Problem to work on:
Check every line of the entries that follow, and copy the ones containing "name".

[Data records]
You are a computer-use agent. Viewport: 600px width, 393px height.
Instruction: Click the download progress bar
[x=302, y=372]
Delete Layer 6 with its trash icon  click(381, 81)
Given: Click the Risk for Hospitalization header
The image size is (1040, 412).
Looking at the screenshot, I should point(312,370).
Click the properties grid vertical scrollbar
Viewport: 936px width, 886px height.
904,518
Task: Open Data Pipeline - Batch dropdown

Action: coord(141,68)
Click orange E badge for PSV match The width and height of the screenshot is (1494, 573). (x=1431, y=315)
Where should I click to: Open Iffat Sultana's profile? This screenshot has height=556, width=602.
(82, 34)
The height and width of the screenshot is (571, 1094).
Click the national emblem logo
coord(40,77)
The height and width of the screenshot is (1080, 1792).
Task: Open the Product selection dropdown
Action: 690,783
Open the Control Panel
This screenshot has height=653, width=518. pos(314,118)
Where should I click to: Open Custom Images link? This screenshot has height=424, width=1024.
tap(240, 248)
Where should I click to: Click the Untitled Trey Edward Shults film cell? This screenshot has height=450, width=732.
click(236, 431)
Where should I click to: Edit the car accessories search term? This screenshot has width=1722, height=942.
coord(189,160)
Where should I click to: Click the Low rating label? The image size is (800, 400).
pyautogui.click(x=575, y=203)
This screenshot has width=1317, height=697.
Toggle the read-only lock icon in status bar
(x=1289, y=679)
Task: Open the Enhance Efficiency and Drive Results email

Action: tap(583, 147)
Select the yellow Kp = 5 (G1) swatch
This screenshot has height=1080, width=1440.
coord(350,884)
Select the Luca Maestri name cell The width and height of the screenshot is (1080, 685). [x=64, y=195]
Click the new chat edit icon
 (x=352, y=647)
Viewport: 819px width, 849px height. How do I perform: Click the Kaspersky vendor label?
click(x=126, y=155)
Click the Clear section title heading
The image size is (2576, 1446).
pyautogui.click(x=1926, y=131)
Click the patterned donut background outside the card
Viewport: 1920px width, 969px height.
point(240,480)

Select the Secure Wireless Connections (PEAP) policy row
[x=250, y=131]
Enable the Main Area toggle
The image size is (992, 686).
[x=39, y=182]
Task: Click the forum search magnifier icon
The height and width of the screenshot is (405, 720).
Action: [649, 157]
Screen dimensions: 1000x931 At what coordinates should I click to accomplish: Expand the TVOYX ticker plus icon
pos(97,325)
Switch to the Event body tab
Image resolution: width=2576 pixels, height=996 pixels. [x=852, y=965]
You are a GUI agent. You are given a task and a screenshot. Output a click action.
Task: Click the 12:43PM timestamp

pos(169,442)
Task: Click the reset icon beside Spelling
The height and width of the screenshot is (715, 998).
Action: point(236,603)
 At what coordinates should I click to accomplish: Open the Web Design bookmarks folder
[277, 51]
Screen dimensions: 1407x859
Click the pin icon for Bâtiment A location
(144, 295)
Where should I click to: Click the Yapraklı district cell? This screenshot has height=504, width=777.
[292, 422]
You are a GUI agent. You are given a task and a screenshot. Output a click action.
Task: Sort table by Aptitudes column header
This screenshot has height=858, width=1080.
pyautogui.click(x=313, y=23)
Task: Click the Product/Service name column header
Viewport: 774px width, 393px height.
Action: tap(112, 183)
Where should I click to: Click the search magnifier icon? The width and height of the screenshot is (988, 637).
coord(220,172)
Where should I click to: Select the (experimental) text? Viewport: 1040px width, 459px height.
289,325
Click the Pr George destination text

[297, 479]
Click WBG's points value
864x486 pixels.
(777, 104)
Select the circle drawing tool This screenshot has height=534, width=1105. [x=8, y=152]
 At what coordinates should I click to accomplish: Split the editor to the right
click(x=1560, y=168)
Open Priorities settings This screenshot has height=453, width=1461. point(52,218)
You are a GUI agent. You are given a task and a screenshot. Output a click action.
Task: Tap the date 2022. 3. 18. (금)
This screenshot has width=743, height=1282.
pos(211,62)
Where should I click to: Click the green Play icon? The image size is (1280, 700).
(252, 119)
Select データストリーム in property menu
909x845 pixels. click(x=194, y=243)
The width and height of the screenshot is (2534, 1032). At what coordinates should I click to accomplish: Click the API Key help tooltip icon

Response to this task:
Select the Luca Maestri name cell The width and height of the screenshot is (1080, 685). [x=64, y=195]
Task: Click the Product/Service name column header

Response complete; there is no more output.